Reproduce the portion of the article on Alvin E. Roth's Nobel Prize that begins at "Alvin E. Roth, who" and stops after "different matching methods.", substituting "groundbreaking" for "pioneering".

• [Excerpt provided]
<<<<

SEAS Alumnus Alvin E. Roth Wins 2012 Nobel Prize in Economics

By
Melanie A. Farmer
October 14, 2012

Alvin E. Roth, who graduated from Columbia Engineering in 1971 and is currently the George Gund Professor of Economics and Business Administration at Harvard, was awarded the 2012 Nobel Prize in Economics for his pioneering work in the practical design of market institutions. He shares the award—officially named the Sveriges Riksbank Prize in Economic Sciences—with economist Lloyd S. Shapley, professor emeritus at University of California-Los Angeles, who also used game theory to better understand different matching methods.

The Royal Swedish Academy, which announced the winners this morning, awarded the two researchers the prize for “an outstanding example of economic engineering,” and while they worked independently of one another, the “combination of Shapley’s basic theory and Roth’s empirical investigations, experiments, and practical design has generated a flourishing field of research and improved the performance of many markets.” They will share the $1.2 million prize.

>>>>

• [Supplied data]
<<<<

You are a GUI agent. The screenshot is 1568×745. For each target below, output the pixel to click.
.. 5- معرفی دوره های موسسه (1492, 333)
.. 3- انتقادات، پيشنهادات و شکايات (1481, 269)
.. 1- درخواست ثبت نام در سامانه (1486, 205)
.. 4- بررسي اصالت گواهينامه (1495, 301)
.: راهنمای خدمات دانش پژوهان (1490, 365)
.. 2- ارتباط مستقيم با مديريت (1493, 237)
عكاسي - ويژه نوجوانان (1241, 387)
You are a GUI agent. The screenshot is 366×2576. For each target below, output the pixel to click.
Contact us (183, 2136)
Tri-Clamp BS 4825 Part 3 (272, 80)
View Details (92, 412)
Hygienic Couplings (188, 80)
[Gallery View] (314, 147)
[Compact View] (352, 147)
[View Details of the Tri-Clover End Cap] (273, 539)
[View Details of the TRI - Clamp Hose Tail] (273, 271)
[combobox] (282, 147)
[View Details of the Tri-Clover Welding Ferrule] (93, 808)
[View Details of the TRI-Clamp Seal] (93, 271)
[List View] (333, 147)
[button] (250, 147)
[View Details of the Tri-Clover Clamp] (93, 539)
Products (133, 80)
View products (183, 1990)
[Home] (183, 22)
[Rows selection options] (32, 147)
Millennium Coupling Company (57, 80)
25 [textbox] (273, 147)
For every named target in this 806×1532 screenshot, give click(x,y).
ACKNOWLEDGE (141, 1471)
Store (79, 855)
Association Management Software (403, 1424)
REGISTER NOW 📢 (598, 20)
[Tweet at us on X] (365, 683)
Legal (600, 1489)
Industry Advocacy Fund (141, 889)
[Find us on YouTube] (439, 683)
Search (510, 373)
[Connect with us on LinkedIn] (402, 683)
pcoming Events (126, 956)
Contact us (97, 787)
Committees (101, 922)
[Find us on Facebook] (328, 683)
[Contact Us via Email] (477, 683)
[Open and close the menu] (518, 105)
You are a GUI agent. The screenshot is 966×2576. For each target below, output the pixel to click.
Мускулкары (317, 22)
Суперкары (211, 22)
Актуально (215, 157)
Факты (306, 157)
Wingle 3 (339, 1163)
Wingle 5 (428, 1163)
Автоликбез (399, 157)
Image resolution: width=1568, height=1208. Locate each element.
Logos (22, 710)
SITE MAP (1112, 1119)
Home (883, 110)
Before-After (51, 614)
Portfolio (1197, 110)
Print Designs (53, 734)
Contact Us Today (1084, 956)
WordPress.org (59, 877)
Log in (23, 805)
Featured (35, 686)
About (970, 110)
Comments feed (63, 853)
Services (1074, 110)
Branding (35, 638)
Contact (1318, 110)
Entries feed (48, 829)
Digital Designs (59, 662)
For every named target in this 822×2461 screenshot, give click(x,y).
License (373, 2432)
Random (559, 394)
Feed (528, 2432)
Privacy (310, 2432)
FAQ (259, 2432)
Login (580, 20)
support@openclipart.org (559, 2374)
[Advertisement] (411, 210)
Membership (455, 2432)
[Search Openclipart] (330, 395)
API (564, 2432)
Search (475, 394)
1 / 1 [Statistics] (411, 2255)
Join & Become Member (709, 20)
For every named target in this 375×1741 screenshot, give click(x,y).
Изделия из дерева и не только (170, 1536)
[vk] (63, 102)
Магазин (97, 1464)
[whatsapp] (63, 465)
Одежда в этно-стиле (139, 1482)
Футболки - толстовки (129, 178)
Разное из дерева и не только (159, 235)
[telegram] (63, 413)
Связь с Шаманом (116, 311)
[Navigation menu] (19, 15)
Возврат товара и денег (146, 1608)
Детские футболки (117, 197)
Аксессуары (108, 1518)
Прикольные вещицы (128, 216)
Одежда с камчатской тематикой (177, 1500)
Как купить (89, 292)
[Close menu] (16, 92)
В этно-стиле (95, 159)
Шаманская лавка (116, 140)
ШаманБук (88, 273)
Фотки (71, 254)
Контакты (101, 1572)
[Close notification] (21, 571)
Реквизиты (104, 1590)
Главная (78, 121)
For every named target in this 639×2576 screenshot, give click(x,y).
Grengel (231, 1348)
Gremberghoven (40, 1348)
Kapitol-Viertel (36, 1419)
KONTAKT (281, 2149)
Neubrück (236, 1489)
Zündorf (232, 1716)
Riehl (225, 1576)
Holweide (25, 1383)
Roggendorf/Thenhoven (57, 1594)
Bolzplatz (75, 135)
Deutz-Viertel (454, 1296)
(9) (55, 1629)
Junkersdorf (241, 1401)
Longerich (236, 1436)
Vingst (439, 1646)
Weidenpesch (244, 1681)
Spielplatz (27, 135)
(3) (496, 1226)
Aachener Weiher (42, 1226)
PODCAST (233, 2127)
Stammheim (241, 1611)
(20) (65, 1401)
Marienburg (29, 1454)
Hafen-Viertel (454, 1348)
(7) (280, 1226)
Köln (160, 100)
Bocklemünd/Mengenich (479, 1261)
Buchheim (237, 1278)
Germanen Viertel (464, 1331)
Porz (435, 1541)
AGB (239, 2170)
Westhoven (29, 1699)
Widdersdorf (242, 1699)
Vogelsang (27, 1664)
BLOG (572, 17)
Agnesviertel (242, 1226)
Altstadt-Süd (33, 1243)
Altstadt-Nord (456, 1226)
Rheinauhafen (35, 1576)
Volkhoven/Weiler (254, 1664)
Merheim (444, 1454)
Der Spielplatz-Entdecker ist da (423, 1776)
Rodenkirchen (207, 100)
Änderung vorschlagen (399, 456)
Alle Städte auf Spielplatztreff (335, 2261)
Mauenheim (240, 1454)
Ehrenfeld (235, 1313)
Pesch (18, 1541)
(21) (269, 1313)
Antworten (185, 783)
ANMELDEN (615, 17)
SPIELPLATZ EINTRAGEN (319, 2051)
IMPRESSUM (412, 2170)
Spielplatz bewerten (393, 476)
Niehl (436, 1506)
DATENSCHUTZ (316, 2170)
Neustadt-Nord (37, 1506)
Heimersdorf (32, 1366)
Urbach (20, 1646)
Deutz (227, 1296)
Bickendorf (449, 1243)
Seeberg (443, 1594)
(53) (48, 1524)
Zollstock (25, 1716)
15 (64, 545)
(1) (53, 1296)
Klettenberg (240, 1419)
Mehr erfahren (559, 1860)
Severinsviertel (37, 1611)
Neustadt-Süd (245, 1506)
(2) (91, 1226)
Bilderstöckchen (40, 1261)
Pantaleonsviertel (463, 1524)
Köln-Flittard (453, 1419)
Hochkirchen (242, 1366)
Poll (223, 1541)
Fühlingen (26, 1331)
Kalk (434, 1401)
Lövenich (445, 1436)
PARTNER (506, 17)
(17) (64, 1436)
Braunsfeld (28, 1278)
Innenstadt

>>>>

• [Result for this exercise]
Alvin E. Roth, who graduated from Columbia Engineering in 1971 and is currently the George Gund Professor of Economics and Business Administration at Harvard, was awarded the 2012 Nobel Prize in Economics for his groundbreaking work in the practical design of market institutions. He shares the award—officially named the Sveriges Riksbank Prize in Economic Sciences—with economist Lloyd S. Shapley, professor emeritus at University of California-Los Angeles, who also used game theory to better understand different matching methods.